Week 445: Bluebells, by Gerard Manley Hopkins

Just for a week or two each year, at the end of April into early May, my Chiltern countryside is at its spring perfection, and once again I have been walking in Rushmore Wood, along the broad track speckled with the first fall of cherry petals, the wooded slope dropping away to my left, thick with bluebells: pools, lakes, rivers, waterfalls of blue cascading down the slope, and the misty Oxfordshire plain below, glimpsed through a light screen of young beech leaves. Housman, of course, was good on bluebells: ‘And like a skylit water stood/The bluebells in the azured wood’, but when it comes to the detail it is hard to beat Gerard Manley Hopkins. I sometimes feel that Hopkins is putting more of a strain on the language than it can readily bear, but you have to admire his sincerity and passion. Here he is in his journal engaging all his senses in an attempt to define the flower’s peculiar lovely ‘inscape’.

‘In the little wood opposite the light they stood in blackish spreads or sheddings like spots on a snake. The heads are then like thongs and solemn in grain and grape-colour. But in the clough through the light they come in falls of sky-colour washing the brows and slacks of the ground with vein-blue, thickening at the double, vertical themselves and the young grass and brake-fern combed vertical, but the brake struck the upright of all this with winged transoms. It was a lovely sight. – The bluebells in your hand baffle you with their inscape, made to every sense. If you draw your fingers through them they are lodged and struggle with a shock of wet heads; the long stalks rub and click and flatten to a fan on one another like your fingers themselves would when you passed the palms hard across one another, making a brittle rub and jostle like the noise of a hurdle strained by leaning against; then there is the faint honey smell and in the mouth the sweet gum when you bite them’.
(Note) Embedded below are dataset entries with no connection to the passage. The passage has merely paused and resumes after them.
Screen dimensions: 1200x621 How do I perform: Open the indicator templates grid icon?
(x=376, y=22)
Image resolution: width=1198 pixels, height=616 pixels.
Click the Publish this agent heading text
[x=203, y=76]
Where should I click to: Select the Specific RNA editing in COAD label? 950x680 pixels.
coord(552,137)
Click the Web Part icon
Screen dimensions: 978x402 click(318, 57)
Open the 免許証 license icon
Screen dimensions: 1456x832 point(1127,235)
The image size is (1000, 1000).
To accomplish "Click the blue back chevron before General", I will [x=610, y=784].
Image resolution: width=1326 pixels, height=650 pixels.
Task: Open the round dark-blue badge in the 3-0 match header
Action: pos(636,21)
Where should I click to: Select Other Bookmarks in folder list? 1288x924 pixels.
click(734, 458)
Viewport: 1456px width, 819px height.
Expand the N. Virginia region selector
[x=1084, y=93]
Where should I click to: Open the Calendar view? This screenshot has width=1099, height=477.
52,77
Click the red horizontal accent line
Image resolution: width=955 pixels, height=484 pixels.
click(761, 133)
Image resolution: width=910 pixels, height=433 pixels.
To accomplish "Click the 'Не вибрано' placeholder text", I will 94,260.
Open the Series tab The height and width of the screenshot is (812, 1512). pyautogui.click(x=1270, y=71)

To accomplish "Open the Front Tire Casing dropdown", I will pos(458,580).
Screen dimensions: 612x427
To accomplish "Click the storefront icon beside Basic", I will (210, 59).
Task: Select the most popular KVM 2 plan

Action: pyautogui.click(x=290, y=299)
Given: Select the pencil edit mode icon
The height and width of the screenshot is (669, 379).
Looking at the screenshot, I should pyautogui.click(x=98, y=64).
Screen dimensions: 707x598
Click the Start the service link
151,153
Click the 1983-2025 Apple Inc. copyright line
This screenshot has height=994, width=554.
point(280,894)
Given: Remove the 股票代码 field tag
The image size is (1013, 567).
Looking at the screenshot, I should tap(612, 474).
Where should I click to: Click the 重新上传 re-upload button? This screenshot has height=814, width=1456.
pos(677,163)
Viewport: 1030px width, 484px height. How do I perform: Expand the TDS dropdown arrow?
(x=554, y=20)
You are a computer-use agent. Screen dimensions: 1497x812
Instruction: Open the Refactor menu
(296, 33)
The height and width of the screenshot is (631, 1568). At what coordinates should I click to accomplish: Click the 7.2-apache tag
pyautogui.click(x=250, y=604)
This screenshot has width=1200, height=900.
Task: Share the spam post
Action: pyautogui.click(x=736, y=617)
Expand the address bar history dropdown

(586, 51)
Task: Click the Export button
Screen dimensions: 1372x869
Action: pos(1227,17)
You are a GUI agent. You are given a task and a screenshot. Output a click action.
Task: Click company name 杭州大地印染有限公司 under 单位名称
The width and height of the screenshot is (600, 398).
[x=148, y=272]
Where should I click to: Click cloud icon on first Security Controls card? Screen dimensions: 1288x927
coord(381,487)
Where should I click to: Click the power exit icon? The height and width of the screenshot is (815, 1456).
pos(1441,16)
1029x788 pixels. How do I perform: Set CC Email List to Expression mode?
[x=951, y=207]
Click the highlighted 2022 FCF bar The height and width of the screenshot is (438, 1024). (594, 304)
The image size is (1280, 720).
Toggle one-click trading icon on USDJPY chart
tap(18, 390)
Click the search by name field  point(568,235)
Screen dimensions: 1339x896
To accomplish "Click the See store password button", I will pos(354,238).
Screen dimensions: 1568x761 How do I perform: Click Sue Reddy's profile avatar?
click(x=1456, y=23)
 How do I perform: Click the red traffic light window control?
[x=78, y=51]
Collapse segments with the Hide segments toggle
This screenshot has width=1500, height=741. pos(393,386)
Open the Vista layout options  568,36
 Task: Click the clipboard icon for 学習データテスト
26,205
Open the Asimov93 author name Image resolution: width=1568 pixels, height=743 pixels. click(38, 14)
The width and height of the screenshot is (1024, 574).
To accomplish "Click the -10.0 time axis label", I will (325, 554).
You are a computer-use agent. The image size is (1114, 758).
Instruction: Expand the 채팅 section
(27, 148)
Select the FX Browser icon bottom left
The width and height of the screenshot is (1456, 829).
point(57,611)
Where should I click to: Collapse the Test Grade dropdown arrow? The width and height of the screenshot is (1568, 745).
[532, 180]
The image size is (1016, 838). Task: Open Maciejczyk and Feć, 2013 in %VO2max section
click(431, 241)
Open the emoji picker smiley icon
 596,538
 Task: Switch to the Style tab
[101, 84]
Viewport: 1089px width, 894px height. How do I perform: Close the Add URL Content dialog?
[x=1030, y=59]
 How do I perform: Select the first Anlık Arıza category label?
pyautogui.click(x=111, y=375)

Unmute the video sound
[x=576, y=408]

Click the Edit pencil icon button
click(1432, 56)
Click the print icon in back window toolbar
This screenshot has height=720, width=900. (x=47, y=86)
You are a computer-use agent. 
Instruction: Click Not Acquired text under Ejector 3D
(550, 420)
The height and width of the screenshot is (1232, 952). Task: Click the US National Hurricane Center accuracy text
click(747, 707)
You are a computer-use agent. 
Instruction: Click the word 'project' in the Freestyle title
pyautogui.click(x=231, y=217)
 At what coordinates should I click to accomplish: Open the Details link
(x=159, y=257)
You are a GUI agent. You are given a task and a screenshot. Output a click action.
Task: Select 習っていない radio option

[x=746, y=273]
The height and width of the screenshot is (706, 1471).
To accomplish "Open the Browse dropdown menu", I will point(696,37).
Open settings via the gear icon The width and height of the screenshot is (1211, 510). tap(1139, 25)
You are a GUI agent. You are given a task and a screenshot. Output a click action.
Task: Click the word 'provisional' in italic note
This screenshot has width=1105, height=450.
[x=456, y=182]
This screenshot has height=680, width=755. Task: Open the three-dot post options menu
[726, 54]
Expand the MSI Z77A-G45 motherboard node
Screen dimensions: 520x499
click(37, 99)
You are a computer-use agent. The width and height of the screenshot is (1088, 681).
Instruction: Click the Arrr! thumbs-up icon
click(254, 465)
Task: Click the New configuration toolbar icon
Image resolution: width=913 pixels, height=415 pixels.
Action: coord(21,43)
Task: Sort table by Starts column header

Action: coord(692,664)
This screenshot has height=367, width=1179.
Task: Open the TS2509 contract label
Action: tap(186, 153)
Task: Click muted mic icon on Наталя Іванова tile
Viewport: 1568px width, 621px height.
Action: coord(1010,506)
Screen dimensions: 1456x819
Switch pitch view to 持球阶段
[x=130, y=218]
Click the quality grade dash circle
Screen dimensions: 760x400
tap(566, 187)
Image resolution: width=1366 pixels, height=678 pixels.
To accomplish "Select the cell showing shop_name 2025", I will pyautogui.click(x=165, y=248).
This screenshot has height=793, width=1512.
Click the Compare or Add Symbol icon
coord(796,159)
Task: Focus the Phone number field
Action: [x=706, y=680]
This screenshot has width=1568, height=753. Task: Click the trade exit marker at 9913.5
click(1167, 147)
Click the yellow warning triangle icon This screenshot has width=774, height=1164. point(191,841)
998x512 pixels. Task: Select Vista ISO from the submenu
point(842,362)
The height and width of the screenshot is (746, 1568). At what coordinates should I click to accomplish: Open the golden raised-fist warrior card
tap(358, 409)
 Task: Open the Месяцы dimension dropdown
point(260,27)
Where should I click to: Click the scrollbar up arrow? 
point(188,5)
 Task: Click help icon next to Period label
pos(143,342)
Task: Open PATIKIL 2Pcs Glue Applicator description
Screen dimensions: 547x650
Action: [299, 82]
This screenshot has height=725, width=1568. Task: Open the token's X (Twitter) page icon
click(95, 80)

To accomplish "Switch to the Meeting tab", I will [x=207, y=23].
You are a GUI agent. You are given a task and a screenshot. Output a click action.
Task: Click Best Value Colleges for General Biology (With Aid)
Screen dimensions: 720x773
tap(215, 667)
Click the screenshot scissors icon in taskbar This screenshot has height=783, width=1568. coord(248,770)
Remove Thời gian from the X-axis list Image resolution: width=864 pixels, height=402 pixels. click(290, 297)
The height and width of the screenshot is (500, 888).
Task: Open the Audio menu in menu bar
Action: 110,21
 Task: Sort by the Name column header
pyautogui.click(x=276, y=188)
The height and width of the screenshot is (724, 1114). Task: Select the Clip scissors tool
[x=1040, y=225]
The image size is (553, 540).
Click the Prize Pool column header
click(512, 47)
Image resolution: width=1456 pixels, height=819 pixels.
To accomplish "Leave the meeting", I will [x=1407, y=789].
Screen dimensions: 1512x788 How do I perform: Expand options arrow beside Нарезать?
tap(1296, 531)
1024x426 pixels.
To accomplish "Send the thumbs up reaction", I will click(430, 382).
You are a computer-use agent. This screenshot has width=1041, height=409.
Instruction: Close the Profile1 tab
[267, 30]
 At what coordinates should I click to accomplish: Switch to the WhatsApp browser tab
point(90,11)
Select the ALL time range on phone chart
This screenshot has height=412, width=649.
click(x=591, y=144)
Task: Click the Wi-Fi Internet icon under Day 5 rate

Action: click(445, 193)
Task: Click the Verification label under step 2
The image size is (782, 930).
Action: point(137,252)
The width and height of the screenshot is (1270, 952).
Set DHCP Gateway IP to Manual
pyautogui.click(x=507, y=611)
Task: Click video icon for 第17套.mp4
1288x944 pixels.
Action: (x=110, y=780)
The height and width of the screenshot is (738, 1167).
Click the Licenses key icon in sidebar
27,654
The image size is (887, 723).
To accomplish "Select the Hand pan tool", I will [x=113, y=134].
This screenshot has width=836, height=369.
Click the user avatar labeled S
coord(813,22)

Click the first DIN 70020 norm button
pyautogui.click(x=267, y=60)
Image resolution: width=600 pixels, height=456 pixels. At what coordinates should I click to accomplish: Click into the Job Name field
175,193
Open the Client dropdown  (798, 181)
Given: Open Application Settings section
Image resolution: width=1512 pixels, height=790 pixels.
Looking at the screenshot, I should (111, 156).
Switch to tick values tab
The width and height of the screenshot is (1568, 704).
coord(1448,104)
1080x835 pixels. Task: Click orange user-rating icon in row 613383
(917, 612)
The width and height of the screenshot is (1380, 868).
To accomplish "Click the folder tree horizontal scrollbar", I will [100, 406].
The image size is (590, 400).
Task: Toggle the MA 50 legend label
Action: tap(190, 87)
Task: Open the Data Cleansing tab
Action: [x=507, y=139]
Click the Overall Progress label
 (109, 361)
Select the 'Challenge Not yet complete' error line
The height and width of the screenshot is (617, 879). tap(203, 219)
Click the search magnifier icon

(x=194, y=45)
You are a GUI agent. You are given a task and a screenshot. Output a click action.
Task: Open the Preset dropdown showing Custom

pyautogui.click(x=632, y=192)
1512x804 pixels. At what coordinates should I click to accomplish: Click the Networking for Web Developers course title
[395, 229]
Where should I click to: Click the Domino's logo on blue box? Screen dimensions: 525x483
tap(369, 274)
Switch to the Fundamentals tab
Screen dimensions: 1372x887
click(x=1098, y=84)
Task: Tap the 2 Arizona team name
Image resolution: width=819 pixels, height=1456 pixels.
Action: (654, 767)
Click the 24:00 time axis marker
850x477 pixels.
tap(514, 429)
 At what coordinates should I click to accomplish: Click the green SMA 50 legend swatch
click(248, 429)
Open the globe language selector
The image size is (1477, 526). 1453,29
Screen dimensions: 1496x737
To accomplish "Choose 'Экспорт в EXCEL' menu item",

There is also this quatrain in his poem ‘May Magnificat’:

‘And azuring-over greybell makes
Wood banks and brakes wash wet like lakes
 ……And magic cuckoocall
 ……Caps, clears, and clinches all—‘

Sadly it is many years since I heard a cuckoo in these parts.

Week 236: Inversnaid, by Gerard Manley Hopkins

Another of my favourite Hopkins poems, which considering the date of its composition (1881) seems remarkably prophetic of our current concern for habitat loss and the ever-diminishing role of wild nature in our lives. 

Inversnaid

This darksome burn, horseback brown,
His rollrock highroad roaring down,
In coop and in comb the fleece of his foam
Flutes and low to the lake falls home.

A windpuff-bonnet of fawn-froth
Turns and twindles over the broth
Of a pool so pitchblack, fell-frowning,
It rounds and rounds Despair to drowning.

Degged with dew, dappled with dew,
Are the groins of the braes that the brook treads through,
Wiry heathpacks, flitches of fern,
And the beadbonny ash that sits over the burn.

What would the world be, once bereft
Of wet and wildness? Let them be left,
O let them be left, wildness and wet;
Long live the weeds and the wilderness yet.